The same goes for our healthcare system. The media is fraught with stories about hospitals having to permanently layoff furloughed workers in the face of declining revenues. A July 30 article in Fierce Healthcare reported that fewer than 10% of primary care practices have stabilized operations amid the pandemic. Among the many challenges of the fee for service model (volume over value, uncoordinated care), during the pandemic the model fails providers who cannot sustain their business without interacting/transacting with patients. Yes, relaxing barriers to telehealth helped but it doesn’t address the underlying issues. Unlike our education system, we have been working on solutions to this issue for quite some time. There are various value based care models that have proven successful. Paradigm change may finally be upon us.
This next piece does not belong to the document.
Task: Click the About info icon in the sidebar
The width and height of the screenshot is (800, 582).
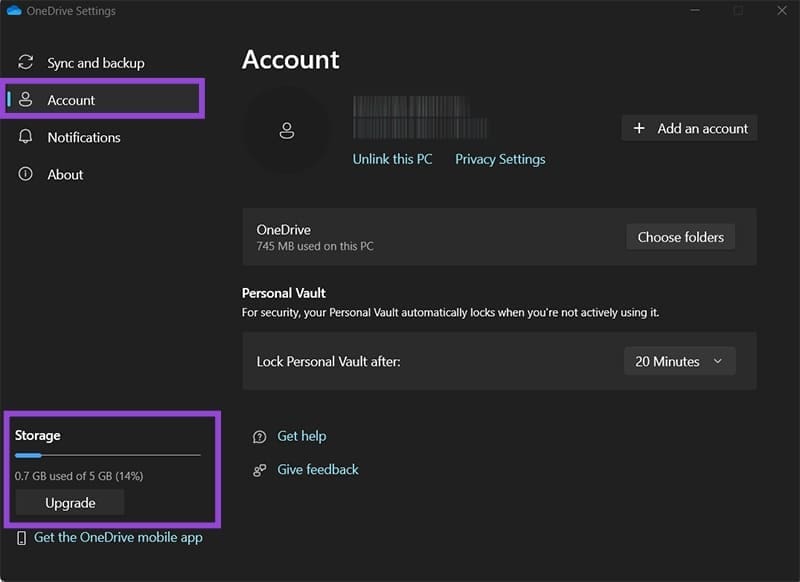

With so much uncertainty when the pandemic struck, provider organizations did the right thing; prepared for a potential surge of infected patients while strictly limiting interactions in an effort to contain the spread of the virus. In the fee for service structure, this created an untenable situation for their business. Yes, the federal government has provided some level of bail out but not enough. On the flip side, insurance companies have recorded record profits. A July 29 article in Forbes reports Anthem Blue Cross Profits soar As Patients Postpone Care during the Pandemic. Makes sense, they are paying less claims. But let’s NOT DEMONIZE PAYERS. Many plans have waived co-pays during the pandemic as people struggle with bills. The fact that payers are profiting and providers are struggling is an indication the system is not working. The time for paradigm change is upon us.
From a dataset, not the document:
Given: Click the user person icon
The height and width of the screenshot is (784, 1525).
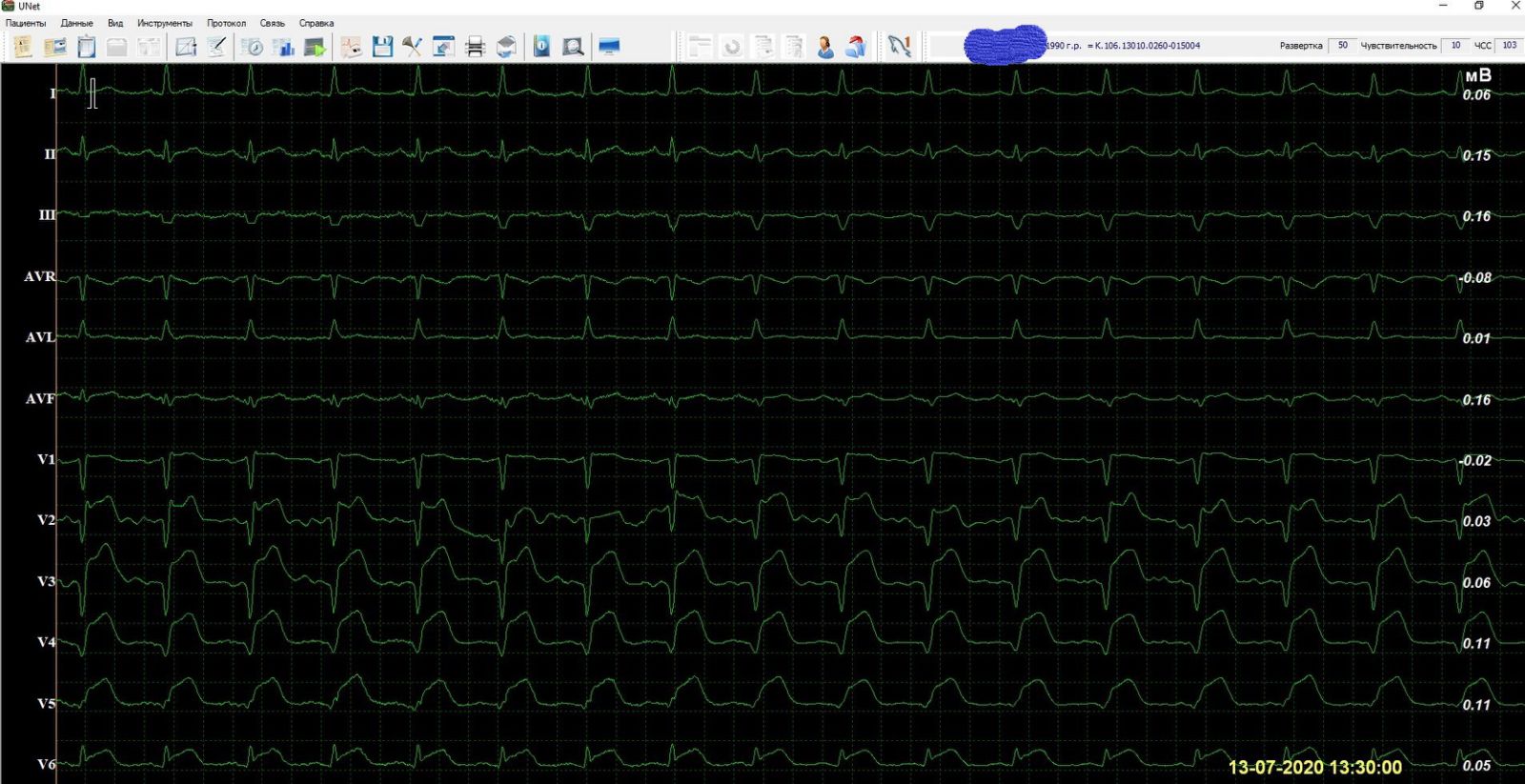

Value based care which compensates providers for managing the health of people as opposed to performing services can fairly address the problem. The failures of managed care in the 1980’s should not prevent us from capitalizing on the recent successes achieved across the healthcare spectrum by various ACOs and integrated delivery networks, both payer-led (think Kaiser) and provider-led (think Geisinger). Structured properly and receiving payments for outcomes, providers will figure out how to keep their patients healthy during those periods of time when access is restricted. To work, it requires collaborative care; it requires engaged and activated patients.
Most agree that value based care needs to be patient-centric; that care needs to be guided by patient preferences, aptitudes and attitudes. Yet, it is important to note that in service of the quadruple aim – best health outcomes with superior patient experience at optimal costs facilitated by providers with high job satisfaction – patients cannot be passive participants in the process. Quality should be measured by overall health status. It is more important that people are educated and empowered to manage their health during the times when they are not interacting with providers that systems be in place to check the boxes against specific quality measure captured by health care professionals. The good news is that with rising consumerism comes the ability and often desire to become more engaged in making the behavior changes required to effectively manage health.
For those of us in the patient engagement industry, the challenge is to populate the ecosystem with the toolsets – content, software, hardware – that can be used by all stakeholders – patients, providers, and payers – to drive the collaboration required for value based care to succeed. This solution set needs to extend across the various touch points in the care continuum, facilitate any number of functions (from finding a doctor to understanding lab results and diagnosis, to choosing a treatment option, to understanding fees and making payments, to adhering to treatment plans and managing care), and should aspire to be frictionless for all stakeholders. A tall order. And it will require collaboration, but I do believe we are well positioned to drive interoperability. It won’t always be easy, yet impactful patient engagement is table stakes for the success of value based care. The time for paradigm change is upon us.
I look forward to seeing how value based care enhanced by patient engagement unfolds over time. And, in the short term, I’m very interested to see how school systems handle the upcoming year. My high school junior daughter goes back next month in a hybrid model.